Exercise material START
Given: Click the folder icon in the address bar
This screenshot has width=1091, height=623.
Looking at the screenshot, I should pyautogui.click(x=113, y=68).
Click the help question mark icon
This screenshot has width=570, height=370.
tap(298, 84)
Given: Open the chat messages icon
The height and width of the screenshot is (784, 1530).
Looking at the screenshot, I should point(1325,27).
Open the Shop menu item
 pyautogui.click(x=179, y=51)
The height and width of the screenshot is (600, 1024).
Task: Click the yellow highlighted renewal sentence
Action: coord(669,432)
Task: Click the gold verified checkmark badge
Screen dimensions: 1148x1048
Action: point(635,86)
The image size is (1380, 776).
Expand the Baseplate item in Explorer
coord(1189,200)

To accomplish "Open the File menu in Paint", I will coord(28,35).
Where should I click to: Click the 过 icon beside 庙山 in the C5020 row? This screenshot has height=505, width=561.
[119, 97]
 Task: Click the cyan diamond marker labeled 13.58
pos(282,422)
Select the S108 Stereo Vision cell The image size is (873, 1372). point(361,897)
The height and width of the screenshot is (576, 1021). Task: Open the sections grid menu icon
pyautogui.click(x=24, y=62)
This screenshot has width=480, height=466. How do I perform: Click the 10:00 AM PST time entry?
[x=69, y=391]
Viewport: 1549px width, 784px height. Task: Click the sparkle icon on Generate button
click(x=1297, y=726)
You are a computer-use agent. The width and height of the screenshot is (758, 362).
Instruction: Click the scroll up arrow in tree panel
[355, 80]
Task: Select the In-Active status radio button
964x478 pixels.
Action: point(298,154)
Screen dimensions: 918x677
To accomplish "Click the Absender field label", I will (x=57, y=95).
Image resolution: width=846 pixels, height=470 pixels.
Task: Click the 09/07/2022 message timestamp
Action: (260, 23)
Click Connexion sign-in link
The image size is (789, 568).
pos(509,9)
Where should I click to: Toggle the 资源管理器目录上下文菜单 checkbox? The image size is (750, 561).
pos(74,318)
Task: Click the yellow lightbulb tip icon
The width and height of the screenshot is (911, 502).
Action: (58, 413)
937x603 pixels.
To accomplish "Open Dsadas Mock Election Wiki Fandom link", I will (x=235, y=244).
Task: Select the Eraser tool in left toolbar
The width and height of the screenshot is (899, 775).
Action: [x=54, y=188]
Exercise material END
Goal of the exercise = Working from the material above, reproduce it in full and unchanged.

Written answer =
Given: Click the folder icon in the address bar
This screenshot has width=1091, height=623.
Looking at the screenshot, I should pyautogui.click(x=113, y=68).
Click the help question mark icon
This screenshot has width=570, height=370.
tap(298, 84)
Given: Open the chat messages icon
The height and width of the screenshot is (784, 1530).
Looking at the screenshot, I should point(1325,27).
Open the Shop menu item
 pyautogui.click(x=179, y=51)
The height and width of the screenshot is (600, 1024).
Task: Click the yellow highlighted renewal sentence
Action: coord(669,432)
Task: Click the gold verified checkmark badge
Screen dimensions: 1148x1048
Action: point(635,86)
The image size is (1380, 776).
Expand the Baseplate item in Explorer
coord(1189,200)

To accomplish "Open the File menu in Paint", I will coord(28,35).
Where should I click to: Click the 过 icon beside 庙山 in the C5020 row? This screenshot has height=505, width=561.
[119, 97]
 Task: Click the cyan diamond marker labeled 13.58
pos(282,422)
Select the S108 Stereo Vision cell The image size is (873, 1372). point(361,897)
The height and width of the screenshot is (576, 1021). Task: Open the sections grid menu icon
pyautogui.click(x=24, y=62)
This screenshot has width=480, height=466. How do I perform: Click the 10:00 AM PST time entry?
[x=69, y=391]
Viewport: 1549px width, 784px height. Task: Click the sparkle icon on Generate button
click(x=1297, y=726)
You are a computer-use agent. The width and height of the screenshot is (758, 362).
Instruction: Click the scroll up arrow in tree panel
[355, 80]
Task: Select the In-Active status radio button
964x478 pixels.
Action: point(298,154)
Screen dimensions: 918x677
To accomplish "Click the Absender field label", I will (x=57, y=95).
Image resolution: width=846 pixels, height=470 pixels.
Task: Click the 09/07/2022 message timestamp
Action: (260, 23)
Click Connexion sign-in link
The image size is (789, 568).
pos(509,9)
Where should I click to: Toggle the 资源管理器目录上下文菜单 checkbox? The image size is (750, 561).
pos(74,318)
Task: Click the yellow lightbulb tip icon
The width and height of the screenshot is (911, 502).
Action: (58, 413)
937x603 pixels.
To accomplish "Open Dsadas Mock Election Wiki Fandom link", I will (x=235, y=244).
Task: Select the Eraser tool in left toolbar
The width and height of the screenshot is (899, 775).
Action: [x=54, y=188]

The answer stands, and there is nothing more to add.